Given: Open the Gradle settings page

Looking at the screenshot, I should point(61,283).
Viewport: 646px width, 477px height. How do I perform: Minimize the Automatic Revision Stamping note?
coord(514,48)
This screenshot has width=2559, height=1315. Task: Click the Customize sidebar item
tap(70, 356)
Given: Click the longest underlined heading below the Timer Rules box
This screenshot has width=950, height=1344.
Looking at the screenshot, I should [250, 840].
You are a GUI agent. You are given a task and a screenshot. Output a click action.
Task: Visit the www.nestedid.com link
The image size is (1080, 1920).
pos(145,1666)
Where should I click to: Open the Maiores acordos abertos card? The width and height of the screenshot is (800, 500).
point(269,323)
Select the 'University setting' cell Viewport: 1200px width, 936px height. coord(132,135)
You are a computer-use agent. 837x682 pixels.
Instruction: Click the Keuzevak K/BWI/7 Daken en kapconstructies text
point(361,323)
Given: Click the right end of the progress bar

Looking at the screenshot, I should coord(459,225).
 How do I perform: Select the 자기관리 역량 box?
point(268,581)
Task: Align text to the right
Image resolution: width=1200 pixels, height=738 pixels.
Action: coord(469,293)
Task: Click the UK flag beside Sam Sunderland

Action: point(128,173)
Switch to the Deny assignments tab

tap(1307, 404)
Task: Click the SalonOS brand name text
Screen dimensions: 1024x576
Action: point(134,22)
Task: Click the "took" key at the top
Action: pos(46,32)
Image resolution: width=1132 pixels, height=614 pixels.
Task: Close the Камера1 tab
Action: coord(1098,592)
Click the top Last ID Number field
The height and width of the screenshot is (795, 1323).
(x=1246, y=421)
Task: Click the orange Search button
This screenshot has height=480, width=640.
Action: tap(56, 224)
============================================================
— PROBLEM TO WORK ON —
Every record above must be printed again exactly as it stands.

— SOLVED EXERCISE —
Given: Open the Gradle settings page

Looking at the screenshot, I should point(61,283).
Viewport: 646px width, 477px height. How do I perform: Minimize the Automatic Revision Stamping note?
coord(514,48)
This screenshot has width=2559, height=1315. Task: Click the Customize sidebar item
tap(70, 356)
Given: Click the longest underlined heading below the Timer Rules box
This screenshot has width=950, height=1344.
Looking at the screenshot, I should [250, 840].
You are a GUI agent. You are given a task and a screenshot. Output a click action.
Task: Visit the www.nestedid.com link
The image size is (1080, 1920).
pos(145,1666)
Where should I click to: Open the Maiores acordos abertos card? The width and height of the screenshot is (800, 500).
point(269,323)
Select the 'University setting' cell Viewport: 1200px width, 936px height. coord(132,135)
You are a computer-use agent. 837x682 pixels.
Instruction: Click the Keuzevak K/BWI/7 Daken en kapconstructies text
point(361,323)
Given: Click the right end of the progress bar

Looking at the screenshot, I should coord(459,225).
 How do I perform: Select the 자기관리 역량 box?
point(268,581)
Task: Align text to the right
Image resolution: width=1200 pixels, height=738 pixels.
Action: coord(469,293)
Task: Click the UK flag beside Sam Sunderland

Action: point(128,173)
Switch to the Deny assignments tab

tap(1307, 404)
Task: Click the SalonOS brand name text
Screen dimensions: 1024x576
Action: point(134,22)
Task: Click the "took" key at the top
Action: pos(46,32)
Image resolution: width=1132 pixels, height=614 pixels.
Task: Close the Камера1 tab
Action: coord(1098,592)
Click the top Last ID Number field
The height and width of the screenshot is (795, 1323).
(x=1246, y=421)
Task: Click the orange Search button
This screenshot has height=480, width=640.
Action: tap(56, 224)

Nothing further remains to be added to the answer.